Well, I did fantastic. I didn't spend one thin dime yesterday. Not a penny. Nada. John on the other hand, went out and bought himself a Jazz Jersey. We got into a fight about that. I begged him not to, we exchanged words, and he left anyway to go get it after saying "Just remember who makes the money around here." It didn't have to be a fight until he brought out the fighting words.
The worst part about the fight was he had invited his family over to watch the Jazz game (he didn't even WEAR the damned jersey) and I had to stew in my pissed-offedness for HOURS before everyone left and we could finally hash it out. Naturally, by the time we could talk about it, I'd read in every possible negative connotation from that one sentence: He thinks I'm worthless because I don't make any money. I have no say in our finances because I don't make any money. I'm no longer an equal partner in our relationship because I don't make any money. What I do doesn't count because I don't earn money for it. He'd rather hurt my feelings and discount everything I do just so he can buy a stupid shirt. He's just a jackass.... And so on.

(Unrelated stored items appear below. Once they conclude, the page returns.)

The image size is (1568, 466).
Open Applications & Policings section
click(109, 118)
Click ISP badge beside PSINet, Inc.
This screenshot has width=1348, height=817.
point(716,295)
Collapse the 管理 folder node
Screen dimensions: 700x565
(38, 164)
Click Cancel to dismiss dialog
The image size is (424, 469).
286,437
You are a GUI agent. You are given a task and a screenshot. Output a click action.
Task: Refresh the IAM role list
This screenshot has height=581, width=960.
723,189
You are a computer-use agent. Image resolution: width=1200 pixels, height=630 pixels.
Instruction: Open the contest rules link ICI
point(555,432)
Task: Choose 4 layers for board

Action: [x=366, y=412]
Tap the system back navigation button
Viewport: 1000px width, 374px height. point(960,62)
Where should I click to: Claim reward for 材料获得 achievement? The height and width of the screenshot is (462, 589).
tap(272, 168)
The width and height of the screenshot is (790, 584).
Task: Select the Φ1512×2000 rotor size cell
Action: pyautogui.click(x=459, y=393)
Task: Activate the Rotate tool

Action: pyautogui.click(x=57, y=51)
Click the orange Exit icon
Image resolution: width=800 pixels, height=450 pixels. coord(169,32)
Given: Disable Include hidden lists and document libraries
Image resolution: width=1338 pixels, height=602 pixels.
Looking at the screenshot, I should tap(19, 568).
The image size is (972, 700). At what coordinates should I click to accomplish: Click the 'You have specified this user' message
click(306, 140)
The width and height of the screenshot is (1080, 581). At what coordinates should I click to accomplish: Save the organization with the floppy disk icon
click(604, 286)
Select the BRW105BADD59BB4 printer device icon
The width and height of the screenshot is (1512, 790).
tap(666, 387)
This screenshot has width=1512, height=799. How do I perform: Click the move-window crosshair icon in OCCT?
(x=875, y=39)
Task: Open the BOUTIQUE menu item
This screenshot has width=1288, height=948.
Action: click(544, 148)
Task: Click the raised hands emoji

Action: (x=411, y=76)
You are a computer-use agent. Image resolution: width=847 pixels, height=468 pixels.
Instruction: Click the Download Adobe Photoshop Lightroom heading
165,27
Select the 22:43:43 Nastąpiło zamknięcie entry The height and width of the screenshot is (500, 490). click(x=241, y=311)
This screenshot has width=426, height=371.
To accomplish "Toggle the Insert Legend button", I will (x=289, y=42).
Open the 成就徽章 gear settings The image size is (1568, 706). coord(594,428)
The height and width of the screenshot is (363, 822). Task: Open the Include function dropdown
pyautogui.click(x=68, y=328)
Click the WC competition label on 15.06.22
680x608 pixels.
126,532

In the end we worked it out, he apologized, and promised never to say anything like that to me again. I was really hurt, but I did concede that I overreacted and read way too much into what he said. Luckily we don't fight often. And make up sex always makes everything better.
Anyway, the total excess expenditures for the day was $50 for a Deron Williams jersey
Today John's got to get his car looked at (I'm still trying to decide if that should go in the "excess expenditures" category or not) and I forgot all about a mom's club breakfast this morning, so I'll be out about $5.